Şehrin en büyük işvereni olan Joh Fredersen’ın oğlu Freder, bir şekilde bu işçilerin çalışma koşullarını görmesiyle sosyal anlamda bir kırılma yaşar. Şehrin en zengininin oğlu olan Freder, belli ki hiç çalışmamıştır ve hayatını refah içinde geçirmektedir. Varlıklı kesim tarafından görmezden gelinen işçi sınıfından sanki hiç haberi bile yoktur. Söz konusu işçi sınıfı şehri adeta elleriyle inşa etmiştir ve şehir dinamiklerinin aksamaması için sabah akşam durmadan ölümüne çalışmaktadır. Bu sayede zengin olan kesim de refah içinde yaşamaya devam edebilecektir. Freder, onların çalışma şartlarını görünce, işçi sınıfının yanında yer alıp onlara yardım etmek ister. Yönetim sisteminin faşizan bir tutum içinde olduğunu fark eder. Orta sınıfın olmadığı bu dünyada zengin kesimin devamlılığı için işçi sınıfının varlığı bir zorunluluktur.
Fritz Lang‘ın 1927 yılında güçlü öngörüleriyle hazırladığı bilimkurgu eserinin günümüz sinemasına yön verebilmesı büyük bir başarı. Metropolis’te imgesel anlatımın peşinde olduğu görülüyor. Şehrin devasa gökdelenlerden oluşması, sınıfsal farklılığın bir göstergesidir. Yüksek tabakanın tepe taraftan, alt tabakaya bakışını simgeler. Yapımın meselesi, işçi sınıfının günümüzde de geçerli olan hakları ve çalışma koşulları. Özgürlüğü, sosyal haklar simgelemiş. İşçi sınıfının yer almasıyla, işçi devrimini de savunduğu kanısına varılabilir. Zaten belli ölçekte bir işçi ayaklanması yaşanıyor yapımda.

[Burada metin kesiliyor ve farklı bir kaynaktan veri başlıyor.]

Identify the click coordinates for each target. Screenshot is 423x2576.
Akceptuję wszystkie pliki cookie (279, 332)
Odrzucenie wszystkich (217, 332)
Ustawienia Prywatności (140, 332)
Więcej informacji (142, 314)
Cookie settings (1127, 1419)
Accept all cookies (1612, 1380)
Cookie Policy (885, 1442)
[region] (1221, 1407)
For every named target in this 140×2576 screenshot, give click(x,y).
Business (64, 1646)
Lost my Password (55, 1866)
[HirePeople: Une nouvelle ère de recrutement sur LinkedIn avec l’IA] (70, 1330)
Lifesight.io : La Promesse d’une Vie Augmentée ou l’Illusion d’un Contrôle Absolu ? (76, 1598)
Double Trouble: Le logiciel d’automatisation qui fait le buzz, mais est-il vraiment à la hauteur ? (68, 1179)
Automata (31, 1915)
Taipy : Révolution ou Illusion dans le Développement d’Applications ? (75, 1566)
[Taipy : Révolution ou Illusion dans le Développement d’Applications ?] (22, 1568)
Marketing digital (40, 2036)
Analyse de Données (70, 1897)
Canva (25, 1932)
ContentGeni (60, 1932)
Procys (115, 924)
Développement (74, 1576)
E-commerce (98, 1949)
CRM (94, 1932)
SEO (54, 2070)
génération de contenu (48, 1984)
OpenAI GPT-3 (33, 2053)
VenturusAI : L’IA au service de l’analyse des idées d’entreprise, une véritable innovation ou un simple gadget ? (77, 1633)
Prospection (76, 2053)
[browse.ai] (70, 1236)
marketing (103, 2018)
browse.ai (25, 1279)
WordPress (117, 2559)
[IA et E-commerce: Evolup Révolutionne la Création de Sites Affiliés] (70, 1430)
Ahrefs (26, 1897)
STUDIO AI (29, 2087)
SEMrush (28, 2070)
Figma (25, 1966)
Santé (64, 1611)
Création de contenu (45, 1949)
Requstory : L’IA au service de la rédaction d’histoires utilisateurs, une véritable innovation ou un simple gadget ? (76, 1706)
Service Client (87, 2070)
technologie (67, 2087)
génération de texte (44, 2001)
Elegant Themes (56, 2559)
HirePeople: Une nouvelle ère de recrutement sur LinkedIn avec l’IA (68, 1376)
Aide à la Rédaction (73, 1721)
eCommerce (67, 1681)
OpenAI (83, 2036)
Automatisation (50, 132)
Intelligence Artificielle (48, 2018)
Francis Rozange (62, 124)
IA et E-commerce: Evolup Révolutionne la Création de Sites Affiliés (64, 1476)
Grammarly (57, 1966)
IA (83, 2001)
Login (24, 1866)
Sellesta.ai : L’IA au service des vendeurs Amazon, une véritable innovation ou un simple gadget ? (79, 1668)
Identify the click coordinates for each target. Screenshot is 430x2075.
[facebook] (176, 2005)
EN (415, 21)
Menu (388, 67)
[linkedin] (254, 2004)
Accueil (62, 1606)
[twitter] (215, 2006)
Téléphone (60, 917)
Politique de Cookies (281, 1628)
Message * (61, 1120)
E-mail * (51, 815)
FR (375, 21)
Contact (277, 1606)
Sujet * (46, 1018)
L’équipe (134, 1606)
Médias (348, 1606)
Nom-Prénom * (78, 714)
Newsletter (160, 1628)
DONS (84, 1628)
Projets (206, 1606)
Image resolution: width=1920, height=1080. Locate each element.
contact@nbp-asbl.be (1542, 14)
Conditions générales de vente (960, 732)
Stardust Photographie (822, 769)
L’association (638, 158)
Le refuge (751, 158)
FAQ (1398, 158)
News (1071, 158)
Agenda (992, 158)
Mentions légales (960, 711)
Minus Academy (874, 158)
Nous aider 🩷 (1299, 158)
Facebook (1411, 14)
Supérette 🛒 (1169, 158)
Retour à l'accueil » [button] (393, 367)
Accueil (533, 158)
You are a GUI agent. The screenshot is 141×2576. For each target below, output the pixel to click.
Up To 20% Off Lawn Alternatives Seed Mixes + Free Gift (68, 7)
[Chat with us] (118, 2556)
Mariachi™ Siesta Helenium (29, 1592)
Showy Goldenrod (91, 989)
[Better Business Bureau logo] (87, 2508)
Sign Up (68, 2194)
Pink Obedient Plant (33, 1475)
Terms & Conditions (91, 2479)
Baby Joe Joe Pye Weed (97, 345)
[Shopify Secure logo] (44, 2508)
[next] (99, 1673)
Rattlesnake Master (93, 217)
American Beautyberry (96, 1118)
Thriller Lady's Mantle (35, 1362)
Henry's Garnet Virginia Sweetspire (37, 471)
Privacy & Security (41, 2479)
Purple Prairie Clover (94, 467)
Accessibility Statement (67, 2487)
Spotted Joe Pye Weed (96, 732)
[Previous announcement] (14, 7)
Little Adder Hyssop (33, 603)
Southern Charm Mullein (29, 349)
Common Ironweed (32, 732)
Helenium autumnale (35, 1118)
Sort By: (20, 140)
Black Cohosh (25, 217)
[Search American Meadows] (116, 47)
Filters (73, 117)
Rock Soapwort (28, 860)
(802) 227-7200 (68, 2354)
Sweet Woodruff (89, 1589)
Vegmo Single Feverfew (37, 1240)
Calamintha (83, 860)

İşçileri belli zamanlarda belli yerlerde toplayıp, onları sabra ve aydınlığa kavuşturmaya çalışan gizemli kadın karakter, adeta bir mesih görevi üstleniyor. İşçilerin taparcasına dinledikleri vaazlarında, “Üreten eller ile planlayan beyin arasındaki aracı kalp olmalıdır” sözü sürekli tekrarlanır. Aracı kalp, ılımlı otoriter devlet yapısını simgeler. Mesih’in işçiler üzerindeki etkisinden rahatsız olan otorite, Mesih’i kaçırıp, yerine robot kopyasını getirerek işçileri kışkırtır. Fakat Metropolis’i izlemeye başladığımız andan itibaren, işçinin totaliter düzene başkaldırmasını içten içe bekleriz. Sahte Mesih’in onları ayaklanmaya davet etmesiyle aslında işçi sınıfının kendi kendilerini yok edişine tanık oluruz. Yönetim, emellerini bu şekilde yerine getirir. Yapım bize, ayaklanmanın herhangi bir kurtuluş ya da özgürlük elde etmede işe yaramayacağı öngörüsünde bulunuyor. Bu bakış açısı, dönemin Nazi Almanya’sının da bir uzantısı olsa gerek. Kurtuluş devrimde değil, devlet otoritesindedir. Dönüp dolaşıp gene kendimizi bir otoritenin içinde buluyoruz. İşçinin yanında yer alıp sonunda tam tersi bir tavır sergilemesi, çekildiği dönem açısından düşünülebilir. Eserin Naziler tarafından beğenilmiş olduğu da bir gerçektir.
Yapım, tüm imgeselliği ve alt metinleri yanında ciddi bir gelecek prototipi sunuyor bize. Mimarlık eğitimi de almış olan Fritz Lang, bu özelliğini eserinde sonuna kadar kullanmış. Blade Runner ve Metropolis arasındaki akrabalık rahatlıkla görülebilir. İki yapımda da dekoru devasa yüksek gökdelenler ve uçan araçlar oluşturuyor. İki yapımda da insanımsı robotlar ve belli bir otoritenin olduğu düzen görülüyor. Sinema tarihinde çığır açmış bu eseri her sinemasever izlemeli. Devlet otoritesi üzerine kurduğu öngörülerin ve işçi sınıfı açısından kafa yorduğu sorunların günümüzde de devam etmesi yapımı halen önemli kılıyor.